The romance between Ash Tyler and Michael Burnham came to an end on last week's of Star Trek: Discovery, "The War Without, The War Within." After returning from the Mirror Universe, Burnham avoids seeing the newly wakened and (supposedly Voq-less) Ash Tyler. She adamantly refuses when Saru asks her to meet with him in the hopes her presence will speed along his healing process, and it's not until Tilly makes an impassioned plea on behalf of the former pilot that Burnham consents to see him. When she does, it's only to communicate that she is ending their relationship because despite the fact that he's no longer a sleeper agent, she can't escape the fact that he lied to her about his mental state and something wearing his face tried to kill her.
Tyler dismisses her fears and demands she admit what's really going on -- the relationship hit a rough patch and she's running the minute things get hard. Burnham's shocked that he would minimize the effect his attack had on her, and his attitude only makes her double-down on her assertion that they can't be together at this time, possibly ever again.

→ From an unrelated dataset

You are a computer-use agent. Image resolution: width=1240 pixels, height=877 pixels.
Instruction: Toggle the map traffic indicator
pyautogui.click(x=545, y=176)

Sonequa Martin-Green and Shazad Latif executed the scene with more of the flawless work we've come to expect from them, deftly embodying the complexities of one of Star Trek's most unique relationships. We can't deny the depth of feeling between these two, but equally prevalent is Tyler's desperation and fragility alongside Burnham's need for stability and safety in a perilous time and the undeniable fact that she will not find either of those with him. Romance on Trek is rarely this multifaceted or trenchant, but the real accomplishment here is the revelation that this entire relationship was actually a low-key metaphor for domestic abuse.
Before you go any further, we're not saying that Ash Tyler is actually abusive. His attack on Burnham during their time aboard the I.S.S. Shenzou was 100% a result of the mind and body altering practices he underwent at the hands of the Klingons, as established on the show. The only valid excuse for laying hands on your S.O. is that the fanatical Klingon sleeping inside your brain took the wheel. Voq attacked Burnham, not Ash Tyler. But specifics aside, this is an almost textbook progression of an abusive relationship.

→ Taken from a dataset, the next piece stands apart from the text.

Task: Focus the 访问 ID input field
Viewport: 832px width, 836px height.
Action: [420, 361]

Pop culture is home to endless stories of women seduced by charming, charismatic men who expertly cultivate emotional dependence, at which point, physical and emotional abuse can thrive and often does. They do this initially by engaging in a dogged pursuit of their partners, followed by intense declarations of love and attraction, putting the other person on a pedestal early on. But that is, of course, just one side of the coin. After love bombing comes isolation from family and friends, followed by actual abusive behavior committed against a person who is now inextricably tied to the abuser emotionally, socially and often practically.